Accidental Peccei-Quinn Symmetry From Gauged U(1) and a High Quality Axion

TL;DR

This paper develops models with a gauged U(1) symmetry that naturally produce a high-quality axion, solving the strong CP problem while avoiding cosmological issues like domain wall problems.

Contribution

It introduces explicit models with anomaly-free gauged U(1) symmetries that generate accidental PQ symmetries, enhancing axion quality and providing testable predictions.

Findings

Models produce axions with distinct couplings to electrons and nucleons.

All models have a domain wall number of one, avoiding cosmological domain wall problems.

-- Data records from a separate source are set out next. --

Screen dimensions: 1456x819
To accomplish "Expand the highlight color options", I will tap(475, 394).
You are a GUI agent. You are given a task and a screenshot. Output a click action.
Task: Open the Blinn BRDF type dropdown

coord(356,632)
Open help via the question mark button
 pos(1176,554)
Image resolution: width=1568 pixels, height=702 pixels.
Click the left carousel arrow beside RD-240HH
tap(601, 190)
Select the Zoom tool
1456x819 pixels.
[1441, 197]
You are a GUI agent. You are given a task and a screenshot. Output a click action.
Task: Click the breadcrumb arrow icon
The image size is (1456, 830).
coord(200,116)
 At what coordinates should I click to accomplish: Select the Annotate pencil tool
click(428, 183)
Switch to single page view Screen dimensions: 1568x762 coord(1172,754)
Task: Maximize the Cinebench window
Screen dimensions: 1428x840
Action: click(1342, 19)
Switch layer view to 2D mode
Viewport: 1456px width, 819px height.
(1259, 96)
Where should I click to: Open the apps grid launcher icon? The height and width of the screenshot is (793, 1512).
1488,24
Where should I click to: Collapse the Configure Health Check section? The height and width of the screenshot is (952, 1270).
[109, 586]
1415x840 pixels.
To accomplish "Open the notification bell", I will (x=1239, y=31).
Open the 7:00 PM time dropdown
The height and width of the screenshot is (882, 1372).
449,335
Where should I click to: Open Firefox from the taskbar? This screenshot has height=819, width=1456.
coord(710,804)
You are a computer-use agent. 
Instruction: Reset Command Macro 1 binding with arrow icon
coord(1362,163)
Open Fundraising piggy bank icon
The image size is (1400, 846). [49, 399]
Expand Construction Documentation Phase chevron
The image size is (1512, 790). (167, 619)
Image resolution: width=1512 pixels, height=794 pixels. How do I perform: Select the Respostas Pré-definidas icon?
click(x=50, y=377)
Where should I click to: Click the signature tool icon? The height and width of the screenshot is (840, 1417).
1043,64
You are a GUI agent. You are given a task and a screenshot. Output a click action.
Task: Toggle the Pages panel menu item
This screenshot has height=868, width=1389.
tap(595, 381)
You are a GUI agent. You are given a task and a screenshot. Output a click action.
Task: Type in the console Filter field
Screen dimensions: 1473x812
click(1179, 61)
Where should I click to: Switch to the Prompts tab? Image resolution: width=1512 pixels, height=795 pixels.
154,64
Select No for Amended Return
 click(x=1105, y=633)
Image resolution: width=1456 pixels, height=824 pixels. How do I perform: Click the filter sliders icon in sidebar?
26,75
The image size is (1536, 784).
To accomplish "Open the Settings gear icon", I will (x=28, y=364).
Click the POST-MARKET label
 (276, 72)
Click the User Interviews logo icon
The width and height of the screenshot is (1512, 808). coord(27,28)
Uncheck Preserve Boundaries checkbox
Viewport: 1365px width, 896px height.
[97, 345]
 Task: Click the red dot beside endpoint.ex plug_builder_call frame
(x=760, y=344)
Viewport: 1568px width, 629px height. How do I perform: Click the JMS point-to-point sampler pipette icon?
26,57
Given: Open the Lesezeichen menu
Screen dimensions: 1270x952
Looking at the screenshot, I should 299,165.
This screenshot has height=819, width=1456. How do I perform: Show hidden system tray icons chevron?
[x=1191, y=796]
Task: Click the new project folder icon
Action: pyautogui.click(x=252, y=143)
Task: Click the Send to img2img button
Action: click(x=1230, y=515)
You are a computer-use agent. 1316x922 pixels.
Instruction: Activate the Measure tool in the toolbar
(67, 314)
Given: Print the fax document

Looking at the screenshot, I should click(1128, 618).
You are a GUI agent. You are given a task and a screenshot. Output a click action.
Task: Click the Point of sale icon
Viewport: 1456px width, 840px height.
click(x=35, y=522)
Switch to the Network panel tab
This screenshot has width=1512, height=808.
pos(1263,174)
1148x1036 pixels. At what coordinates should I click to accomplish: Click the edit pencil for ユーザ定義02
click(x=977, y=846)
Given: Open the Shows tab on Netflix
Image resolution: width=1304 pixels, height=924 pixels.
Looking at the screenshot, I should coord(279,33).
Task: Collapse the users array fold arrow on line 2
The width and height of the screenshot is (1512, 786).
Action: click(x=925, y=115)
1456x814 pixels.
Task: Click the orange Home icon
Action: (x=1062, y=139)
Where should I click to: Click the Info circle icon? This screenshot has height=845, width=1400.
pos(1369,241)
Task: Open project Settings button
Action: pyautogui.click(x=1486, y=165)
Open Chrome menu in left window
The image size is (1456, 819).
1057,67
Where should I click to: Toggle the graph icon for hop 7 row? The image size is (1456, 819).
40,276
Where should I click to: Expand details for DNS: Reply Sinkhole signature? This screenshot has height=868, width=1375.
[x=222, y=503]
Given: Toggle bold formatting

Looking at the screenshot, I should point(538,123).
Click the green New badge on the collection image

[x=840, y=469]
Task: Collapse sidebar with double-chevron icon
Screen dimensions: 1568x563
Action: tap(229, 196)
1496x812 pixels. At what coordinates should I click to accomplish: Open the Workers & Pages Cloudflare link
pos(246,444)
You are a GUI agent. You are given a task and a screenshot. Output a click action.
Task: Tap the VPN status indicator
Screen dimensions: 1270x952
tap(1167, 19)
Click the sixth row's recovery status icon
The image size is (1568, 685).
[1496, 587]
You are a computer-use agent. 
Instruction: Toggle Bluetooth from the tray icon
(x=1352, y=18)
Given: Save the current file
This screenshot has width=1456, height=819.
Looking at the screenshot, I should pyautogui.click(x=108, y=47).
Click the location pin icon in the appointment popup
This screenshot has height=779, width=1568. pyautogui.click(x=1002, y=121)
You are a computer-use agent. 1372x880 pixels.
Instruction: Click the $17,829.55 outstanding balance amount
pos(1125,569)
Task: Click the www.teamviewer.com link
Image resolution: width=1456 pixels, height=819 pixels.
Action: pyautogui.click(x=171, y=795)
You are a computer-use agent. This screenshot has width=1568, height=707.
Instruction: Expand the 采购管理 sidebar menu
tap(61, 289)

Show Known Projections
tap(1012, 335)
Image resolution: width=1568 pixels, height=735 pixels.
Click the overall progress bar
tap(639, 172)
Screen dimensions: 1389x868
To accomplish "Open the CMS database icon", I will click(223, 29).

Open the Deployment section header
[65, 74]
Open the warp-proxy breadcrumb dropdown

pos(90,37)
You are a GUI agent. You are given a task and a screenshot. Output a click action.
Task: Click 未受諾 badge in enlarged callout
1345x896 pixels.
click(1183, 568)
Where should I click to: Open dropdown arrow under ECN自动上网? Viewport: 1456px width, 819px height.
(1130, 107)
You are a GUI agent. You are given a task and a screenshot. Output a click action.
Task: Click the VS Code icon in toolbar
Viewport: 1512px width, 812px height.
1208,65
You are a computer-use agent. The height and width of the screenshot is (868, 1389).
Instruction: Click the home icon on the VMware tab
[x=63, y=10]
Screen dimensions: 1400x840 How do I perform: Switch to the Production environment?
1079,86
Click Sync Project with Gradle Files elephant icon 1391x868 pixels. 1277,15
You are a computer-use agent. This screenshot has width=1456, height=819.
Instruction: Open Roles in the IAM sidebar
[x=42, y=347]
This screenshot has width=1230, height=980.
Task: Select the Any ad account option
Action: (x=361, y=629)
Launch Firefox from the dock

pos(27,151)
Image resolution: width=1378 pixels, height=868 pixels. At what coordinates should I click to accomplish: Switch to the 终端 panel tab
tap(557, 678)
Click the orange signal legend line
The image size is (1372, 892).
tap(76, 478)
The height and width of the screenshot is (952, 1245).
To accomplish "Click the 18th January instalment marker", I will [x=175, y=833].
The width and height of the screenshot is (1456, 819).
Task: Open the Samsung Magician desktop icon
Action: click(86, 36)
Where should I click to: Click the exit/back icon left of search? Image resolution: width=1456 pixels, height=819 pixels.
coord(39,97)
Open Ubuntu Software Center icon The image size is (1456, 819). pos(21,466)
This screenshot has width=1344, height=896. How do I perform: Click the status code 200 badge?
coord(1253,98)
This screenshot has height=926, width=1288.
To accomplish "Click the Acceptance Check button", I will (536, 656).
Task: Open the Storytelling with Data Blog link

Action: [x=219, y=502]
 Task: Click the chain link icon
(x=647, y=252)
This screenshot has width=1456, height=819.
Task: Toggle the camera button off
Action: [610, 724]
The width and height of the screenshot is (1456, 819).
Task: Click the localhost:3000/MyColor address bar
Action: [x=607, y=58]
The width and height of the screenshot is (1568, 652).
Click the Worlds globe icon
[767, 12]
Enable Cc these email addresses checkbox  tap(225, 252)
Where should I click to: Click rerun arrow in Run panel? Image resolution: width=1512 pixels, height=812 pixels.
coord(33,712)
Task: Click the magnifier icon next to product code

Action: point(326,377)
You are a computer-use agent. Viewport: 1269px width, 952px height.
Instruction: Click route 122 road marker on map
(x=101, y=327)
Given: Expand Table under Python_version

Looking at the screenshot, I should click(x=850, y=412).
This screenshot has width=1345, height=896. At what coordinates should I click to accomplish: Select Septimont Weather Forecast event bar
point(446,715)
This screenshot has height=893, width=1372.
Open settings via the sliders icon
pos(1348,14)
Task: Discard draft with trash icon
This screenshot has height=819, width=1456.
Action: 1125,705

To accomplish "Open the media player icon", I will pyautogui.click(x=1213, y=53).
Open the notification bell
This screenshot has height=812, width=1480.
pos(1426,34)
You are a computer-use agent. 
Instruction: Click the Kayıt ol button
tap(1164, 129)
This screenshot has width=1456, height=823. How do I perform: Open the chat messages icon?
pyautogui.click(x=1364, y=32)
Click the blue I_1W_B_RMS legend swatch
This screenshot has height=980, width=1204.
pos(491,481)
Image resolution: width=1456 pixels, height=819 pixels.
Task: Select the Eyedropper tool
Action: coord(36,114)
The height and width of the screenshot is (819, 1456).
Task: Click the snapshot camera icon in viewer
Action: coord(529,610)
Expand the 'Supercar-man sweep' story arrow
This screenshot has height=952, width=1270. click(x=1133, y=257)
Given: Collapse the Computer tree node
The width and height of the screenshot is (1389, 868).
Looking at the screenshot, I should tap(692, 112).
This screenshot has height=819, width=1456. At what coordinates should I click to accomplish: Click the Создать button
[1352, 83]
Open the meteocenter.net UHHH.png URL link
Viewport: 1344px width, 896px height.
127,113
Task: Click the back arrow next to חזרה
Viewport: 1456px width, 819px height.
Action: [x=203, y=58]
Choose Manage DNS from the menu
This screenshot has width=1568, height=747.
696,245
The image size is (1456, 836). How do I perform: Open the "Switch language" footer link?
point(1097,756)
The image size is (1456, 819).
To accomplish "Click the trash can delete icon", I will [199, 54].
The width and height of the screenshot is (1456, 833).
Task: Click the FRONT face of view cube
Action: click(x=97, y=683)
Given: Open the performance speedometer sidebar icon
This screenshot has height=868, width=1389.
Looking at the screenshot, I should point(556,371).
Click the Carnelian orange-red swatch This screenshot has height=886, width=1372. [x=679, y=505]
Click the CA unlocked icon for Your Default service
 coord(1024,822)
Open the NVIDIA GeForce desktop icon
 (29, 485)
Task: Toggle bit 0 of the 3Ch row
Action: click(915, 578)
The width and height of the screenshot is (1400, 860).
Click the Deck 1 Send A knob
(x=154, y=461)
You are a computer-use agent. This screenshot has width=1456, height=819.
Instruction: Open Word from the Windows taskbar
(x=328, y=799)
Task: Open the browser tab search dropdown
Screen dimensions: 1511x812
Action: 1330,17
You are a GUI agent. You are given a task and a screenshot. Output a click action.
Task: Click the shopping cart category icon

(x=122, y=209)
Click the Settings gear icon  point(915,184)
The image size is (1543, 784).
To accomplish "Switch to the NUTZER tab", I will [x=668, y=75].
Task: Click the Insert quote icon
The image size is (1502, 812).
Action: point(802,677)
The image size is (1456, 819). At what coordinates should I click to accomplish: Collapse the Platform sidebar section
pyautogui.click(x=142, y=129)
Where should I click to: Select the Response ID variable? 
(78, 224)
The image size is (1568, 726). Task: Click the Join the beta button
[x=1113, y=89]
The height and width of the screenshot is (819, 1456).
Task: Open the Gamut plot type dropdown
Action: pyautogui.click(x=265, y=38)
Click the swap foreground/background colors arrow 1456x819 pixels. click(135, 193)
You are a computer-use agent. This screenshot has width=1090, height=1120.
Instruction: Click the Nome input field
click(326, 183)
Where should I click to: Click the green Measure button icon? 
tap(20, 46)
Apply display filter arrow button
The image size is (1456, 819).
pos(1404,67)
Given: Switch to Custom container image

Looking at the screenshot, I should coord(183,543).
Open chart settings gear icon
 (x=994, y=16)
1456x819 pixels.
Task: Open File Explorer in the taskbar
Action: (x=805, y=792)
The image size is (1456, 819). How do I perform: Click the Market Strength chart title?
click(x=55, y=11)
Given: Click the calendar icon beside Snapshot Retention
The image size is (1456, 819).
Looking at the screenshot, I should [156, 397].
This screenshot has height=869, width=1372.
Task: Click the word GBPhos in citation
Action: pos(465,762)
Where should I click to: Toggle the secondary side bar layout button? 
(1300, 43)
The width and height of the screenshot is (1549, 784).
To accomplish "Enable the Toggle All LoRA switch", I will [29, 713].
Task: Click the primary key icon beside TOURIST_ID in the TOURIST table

The models offer hybrid KSVZ-DFSZ axions with potential for experimental verification.

Abstract

We construct explicit models that solve the axion quality problem originating from quantum gravitational effects. The general strategy we employ is to supplement the Standard Model and its grand unified extensions by an anomaly-free axial $U(1)_a$ symmetry that is gauged. We show that for several choices of the gauge quantum numbers of the fermions, this setup leads to an accidental $U(1)$ symmetry with a QCD anomaly which can be identified as the Peccei-Quinn (PQ) symmetry that solves the strong CP problem. The $U(1)_a$ gauge symmetry controls the amount of explicit PQ symmetry violation induced by quantum gravity, resulting in a high quality axion. We present two classes of models employing this strategy. In the first class (models I and II), the axial $U(1)_a$ gauge symmetry acts on vector-like quarks leading to an accidental KSVZ-type axion. The second class (model III) is based on $SO(10)$ grand unified theory extended by a gauged $U(1)_a$ symmetry that leads to a hybrid KSVZ--DFSZ type axion. The couplings of the axion to the electron and the nucleon are found to be distinct in this class of hybrid models from those in the KSVZ and DFSZ models, when the axion is identified as the dark matter of the universe, which can be used to test these models. Interestingly, all models presented here have domain wall number of one, which is free of cosmological problems that typically arise in axion models.